Transformations help us get mathematically precise answers to math questions when the data before us are Non Normal and/or non-homogenous; they do not help us get actionable answers to physics questions.  The industrial world is trying to solve physics problems not math problems.  It comes down to two things: 

­       - Real processes can be stable and capable even though they are non-homogenous and not Normally distributed. 

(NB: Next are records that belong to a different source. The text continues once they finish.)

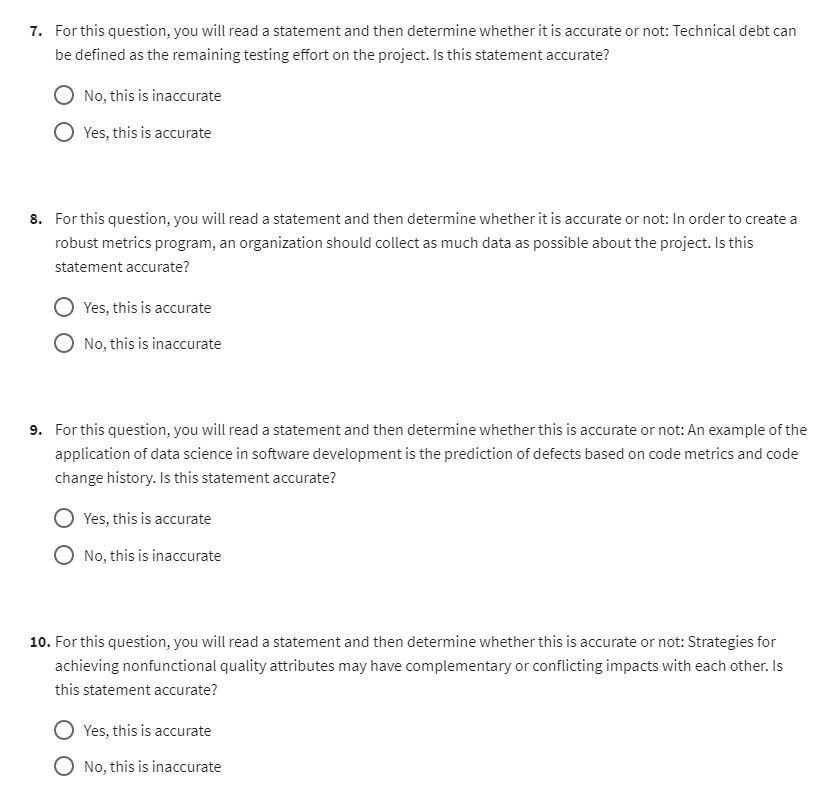Select "No, this is inaccurate" for question 7

(x=64, y=95)
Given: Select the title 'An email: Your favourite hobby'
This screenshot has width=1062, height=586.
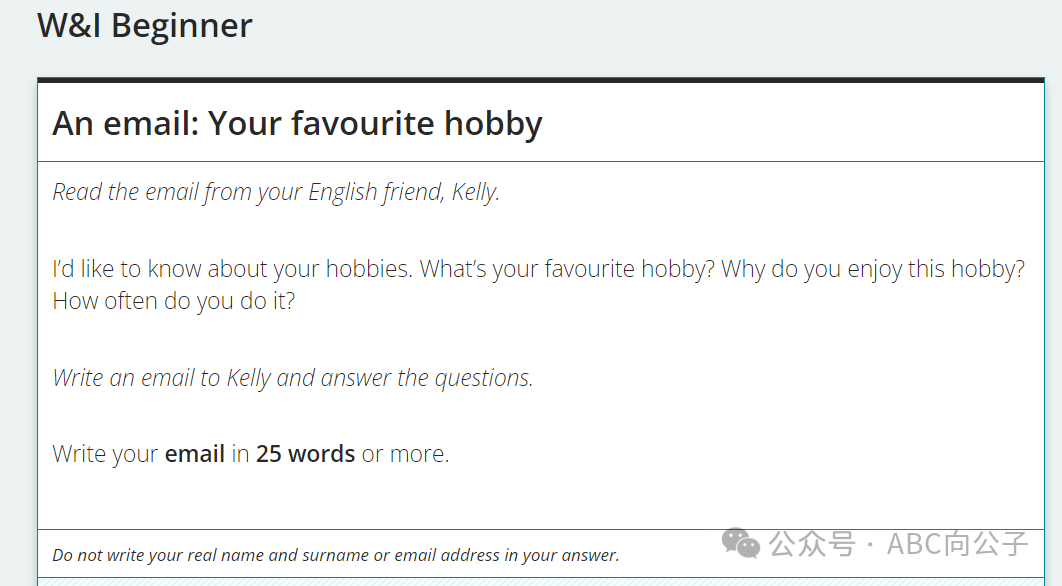Looking at the screenshot, I should tap(297, 124).
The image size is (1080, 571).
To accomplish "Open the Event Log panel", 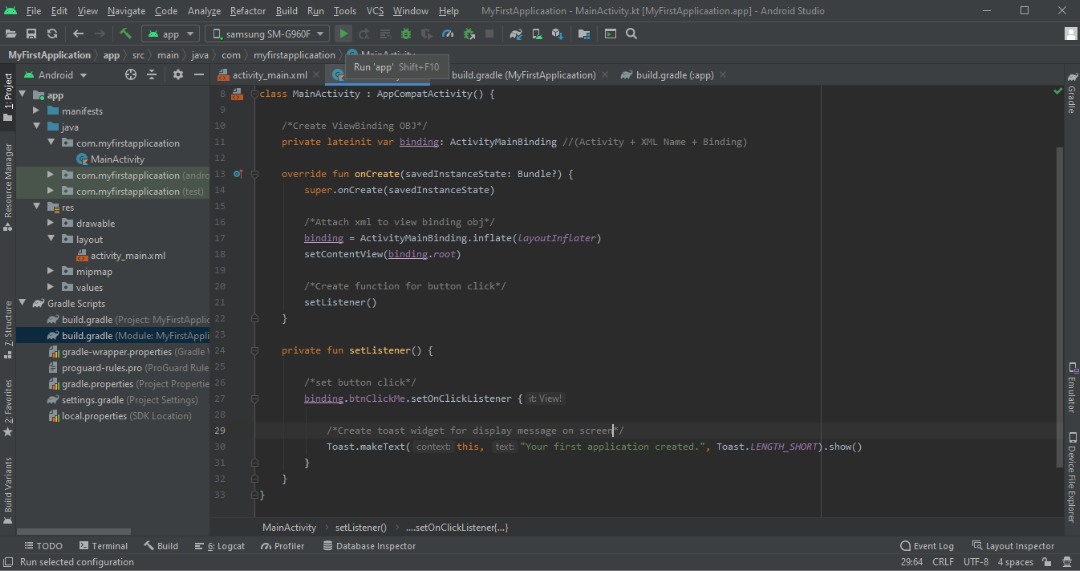I will coord(927,546).
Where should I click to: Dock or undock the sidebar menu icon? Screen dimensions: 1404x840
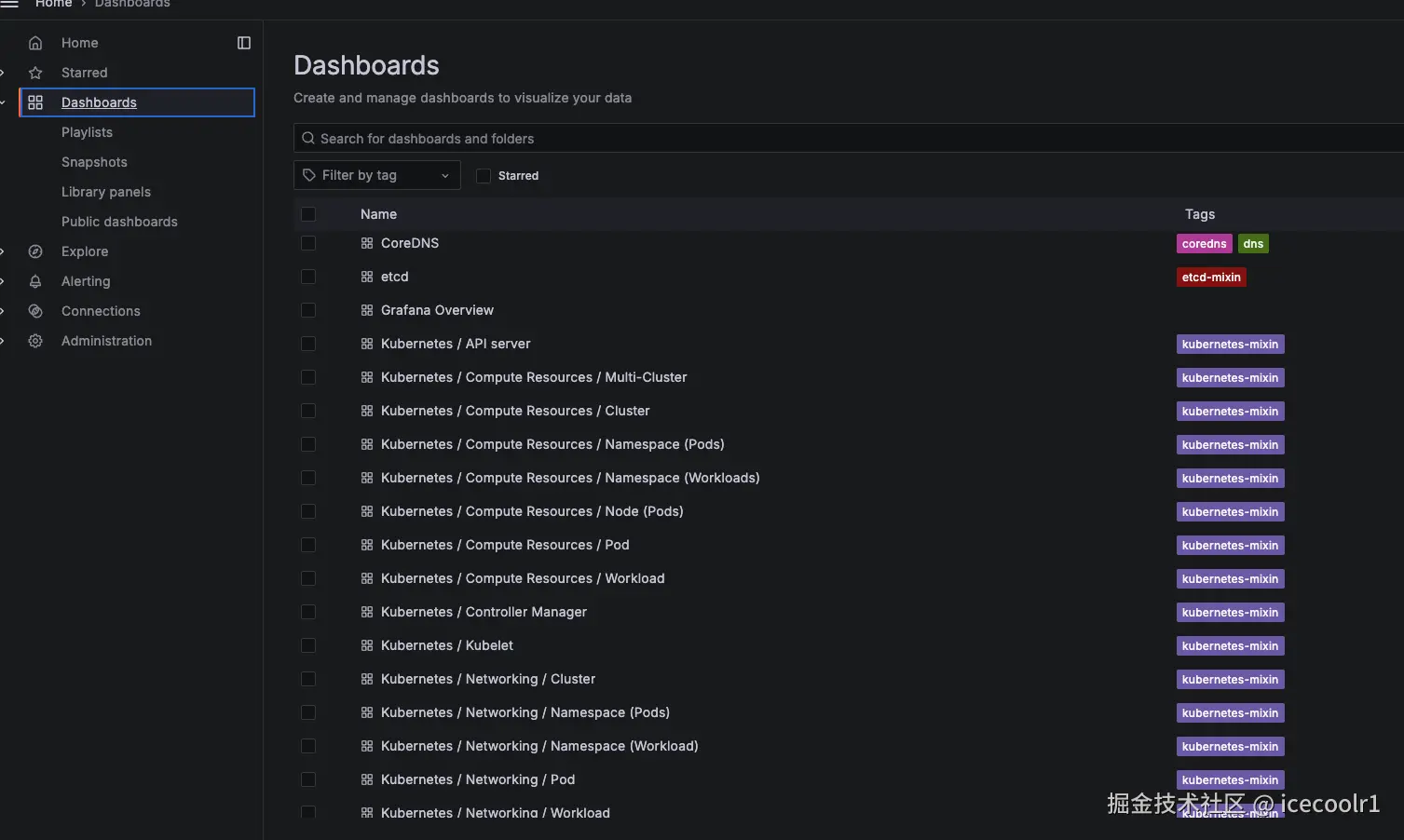tap(244, 43)
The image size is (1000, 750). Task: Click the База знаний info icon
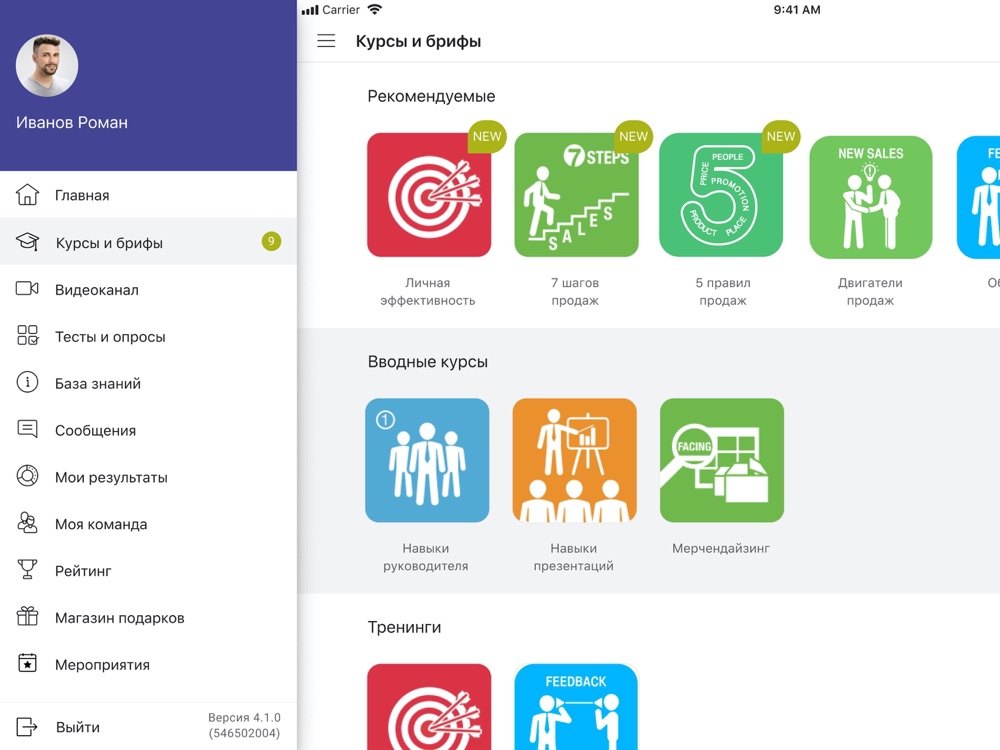pyautogui.click(x=27, y=382)
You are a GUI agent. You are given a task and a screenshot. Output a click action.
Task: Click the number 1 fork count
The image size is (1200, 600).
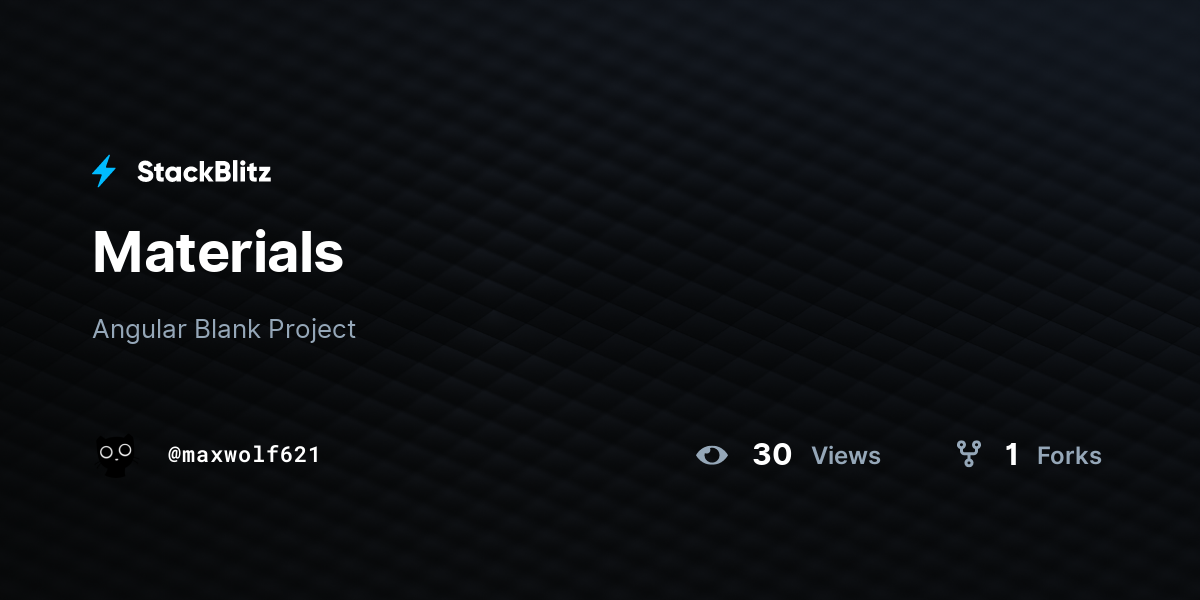[1012, 455]
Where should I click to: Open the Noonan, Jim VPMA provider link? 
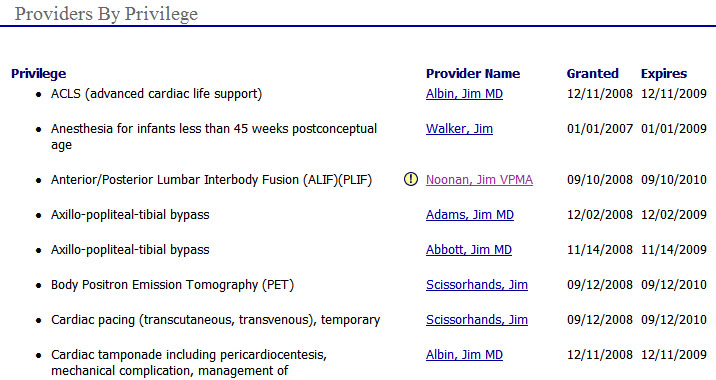point(479,179)
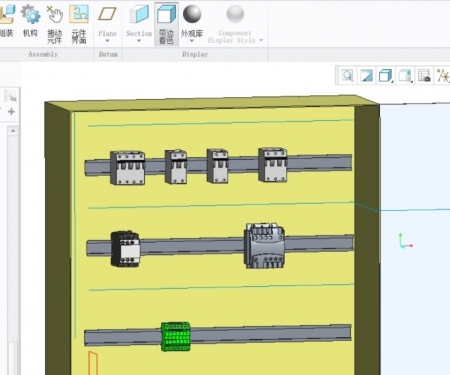
Task: Click the Repaint icon in graphics toolbar
Action: click(x=366, y=76)
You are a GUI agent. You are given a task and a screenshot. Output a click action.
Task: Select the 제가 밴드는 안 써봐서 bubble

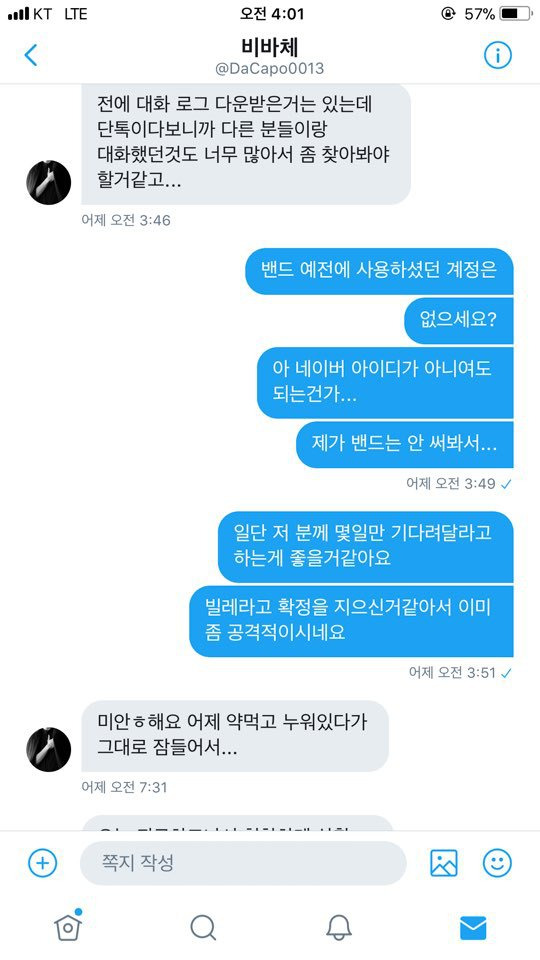[x=405, y=444]
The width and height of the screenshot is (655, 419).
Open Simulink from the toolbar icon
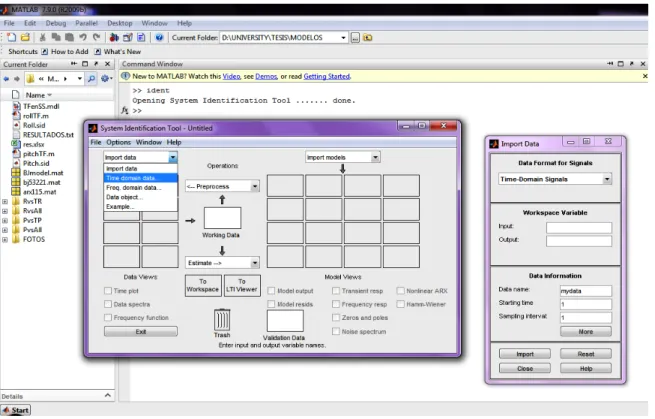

­       - Solving real industrial problems requires analytic studies not enumerative studies. 

 

Real world processes are often not well behaved like the processes used to teach mathematical statistics. A homogenous Normal distribution may be the “ideal” but it is not required to make quality product in a reliable and profitable manner.  Unfortunately it is required for many (distributional) statistical tests of significance.  Therefore we are taught that any distribution that is not Normal ‘must’ be transformed to use these common statistical tests.  This approach has transformed over the years into an incorrect belief that any process that is not homogenous and Normally distributed must be ‘bad’.  

 

Fortunately, analytic studies rely on replication and probability instead of distributional statistics. 

 

So the question isn’t whether or not one can transform the data or if there are situations where transforming the data might be helpful.  They are helpful in ENUMERATIVE studies and in limited ways in some complex modeling to assist in calculations.  The point of the article is to say that transformations are not helpful and often misleading in ANALYTIC studies.  Not transforming the data helps us see what is really going on.  I've solved hundreds of complex real world problems and never performed a transformation - they are not necessarry. 

 

A time series or other multi-variate plot is almost always the most valuable analysis tool the analytic study has…if you plot the hurricane data in time series you can clearly see the patterns – there are no ‘outliers’. There is the non homogenous effect of factors that cause hurricanes changing…transforming this data hides the causal system and suppresses knowledge.  This data can be found at:  http://www.aoml.noaa.gov/hrd/tcfaq/E11.html

Levinson on Transformations

William, I do not know who taught you SPC, but you should ask for your money back since they did a particularly bad job. Virtually everything you say contains some sort of error. A process behavior chart is the universal technique for examining a data set for homogeneity. It does not impose any requirements upon the data. We do not have to fit a model to our data before we "do SPC." We do not need to verify the normality of the data prior to using a process behavior chart. We do not need to remove the outliers prior to placing the data on a chart. And as for fitting a lognormal, the uncertainty in the statistics means that you can fit a very wide spectrum of lognormals to these data, making a unique distribution impossible to justify.

Question on Wording

Don:

The article states "Leptokurtosis ... means 'thin mound' ... used to describe those probability models that have a central mound that is narrower than that of a normal distribution."If the "thin mound" refers to the probablility graph, would it not be more precise to say it refers to "models that have a central mound that is wider or significantly less steep than that of a normal distribution"?  If I'm wrong, please explain.  Thx,

- HF

Leptokurtophobia and Assumptions

Re: Assumptions & data shaping - your article reminded me of a favorite quote from American geologist, T. C. Chamberlin:

“The fascinating impressiveness of rigorous mathematical analysis, with its atmosphere of precision and elegance, should not blind us to the defects of the premises that condition the whole process. There is, perhaps, no beguilement more insidious and dangerous than an elaborate and elegant mathematical process built upon unfortified premises”. (1899)

 

Such an elegant way to pop a balloon.